Last Season: Despite his freshmen standing, Crittenton’s poised attack and outspoken leadership skills led his team to a rapid turnaround and a birth in the NCAA Tournament. Crittenton tied for the team lead in scoring at just over 14 points and finished second in the ACC with nearly six assists per game. In time, he will be asked to fill a similar role for the Lakers.
Moving Forward: Although Coach Jackson is notorious for not playing rookies, he surprised some by naming Farmar his starter at the one spot down the stretch for the Lakers. If Crittenton hopes to see a similar amount of playing time, he must prove to the team that he is mature enough to handle a more prominent role and provide consistent results on both ends of the court. Expect Javaris to have some shining moments and plenty of learning opportunities as the season progresses.
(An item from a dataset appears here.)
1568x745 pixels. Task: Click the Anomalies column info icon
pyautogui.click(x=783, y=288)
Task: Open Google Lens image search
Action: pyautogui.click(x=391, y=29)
What We Already Know: Touted as a gifted shooter, Vujacic has spent much of his first three years with the Lakers at the end of the bench. Aside from brief glimpses showcasing his potential, the 6’ 7” Slovenian guard has largely fallen short of the expectations that come with being a first round pick. However, the Lakers coaching staff likes the size and energy Vujacic brings while spending his limited time on the court backing up the point guard or shooting guard spot.
Last Season: Last season brought much of the same for Vujacic, as he struggled to solidify his status as a regular contributor off the bench. While many NBA players begin to prove their worth around their third season of play, Vujacic failed to build on his previous two seasons with the Lakers. However, the guard displayed flashes of why the team remains enamored with his ability, highlighted by a 16 point effort versus the Dallas Mavericks last January.
Moving Forward: Vujacic looked solid during the Lakers training camp, showing an increased willingness to drive into the lane instead of settling for outside shots. Although several of his teammates and coaches have praised Vujacic for his outstanding shooting during practice, carrying his main strength into live game play will ultimately decide the guard’s playing time this season. If he is successful, Vujacic could be a key spark off the bench for the Lakers this year.